Most people are going to have to make at least some changes as they re-emerge from their homes. At a minimum, most will need to adjust the pictures in their minds so as not to create a self-sabotaging barrier to both economic recovery and to enjoying life beyond the walls of our own homes. Our old jobs and activities may look and feel different, but it doesn’t have to be viewed as negative. Just different.

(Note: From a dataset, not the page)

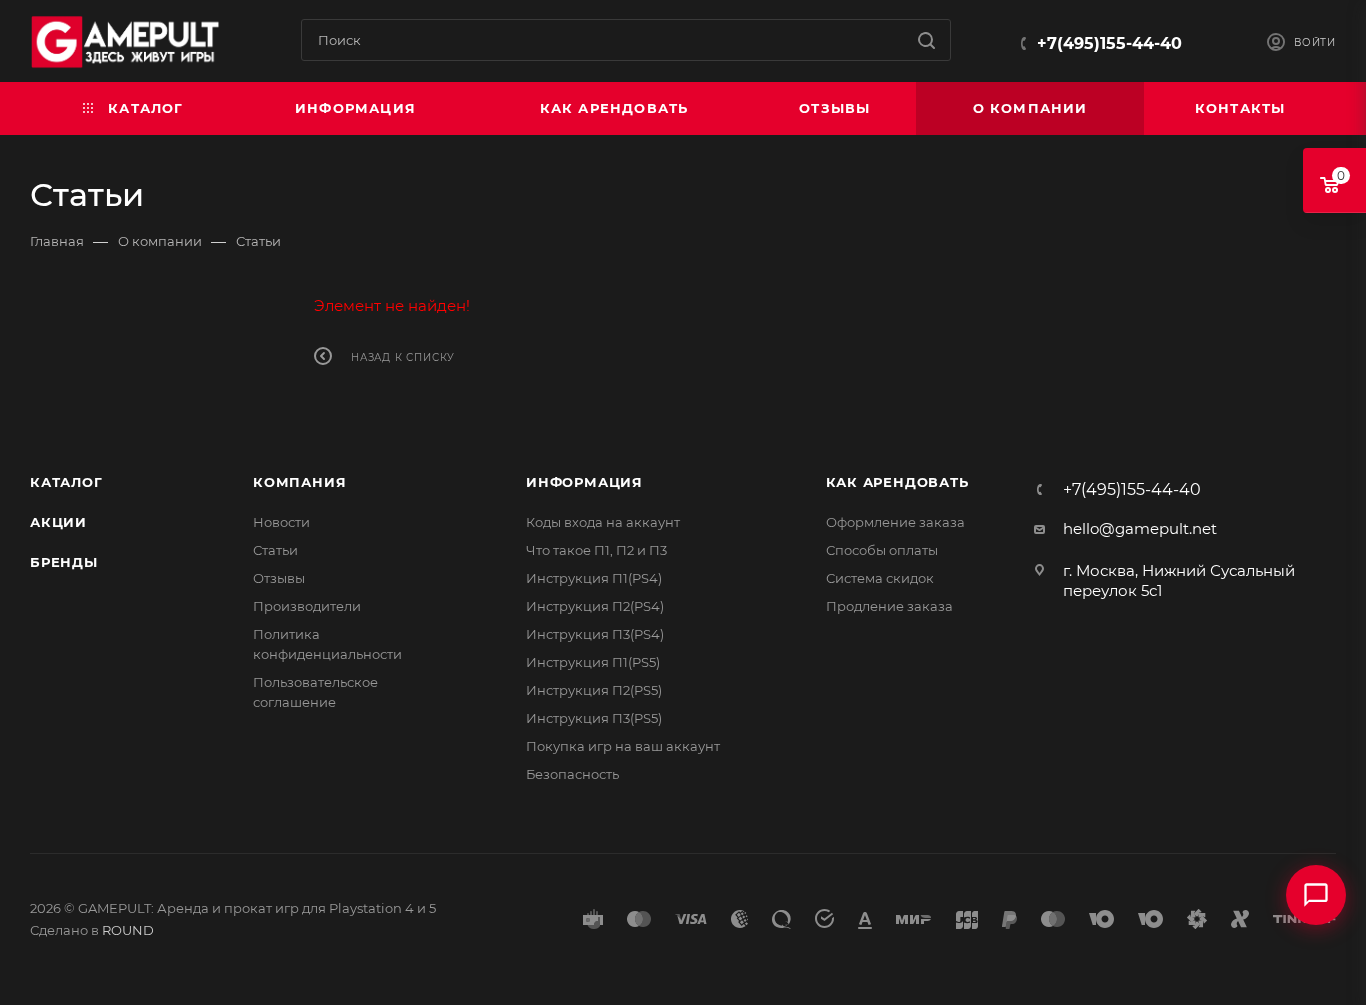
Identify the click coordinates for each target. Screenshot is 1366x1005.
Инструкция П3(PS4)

Over the next few days, start to take some time to consider what you want. Mindfulness includes space between our minds and emotions. Try to step out of an emotional response and just neutrally observe your life as it was perhaps last November or December. What did you like about it? What did you hate about it? Start a list, identifying those factors. I think it’s also important to write down your top three values on this list, along with your top priorities. Just get it all down on paper in some form and then start tinkering around. Do a little visioning or day dreaming about what you’d like your life to look like now.
It will take longer than a few days to shift the pictures in our mind and to come up with a strategy for re-entering and navigating in the world again. But the amazing way our brains work is that once you start writing ideas down, your brain will keep working with them, thinking of examples and scenarios. You’ll get a sudden insight while taking a shower (assuming you’re still taking showers). You’ll notice new information related to what you’ve written down while online or watching tv and think, what a coincidence. Only it’s not really – it’s your brain issuing the command to look for what you’ve deemed important by writing it down.
If the thought of all of this overwhelms you, just stop and relax. You don’t have to do this yet if you’re not ready. Forget making lists and tinkering and envisioning. But you can definitely start thinking about it. You can begin the undoing of the current picture in your mind and accept that you might have a new picture or even a blank canvas, if only temporarily.
The most amazing thing of all is that we’re still here, we’re still going and we will get through this. We are resilient by nature – that’s how we’ve survived this long. And we’ll continue to survive, even though we may have challenging experiences. The key to happiness and ultimate health, however, is to thrive, and we can do that, too, by being mindful, open to new ideas and by being willing to do whatever needs to be done for our new realities to emerge.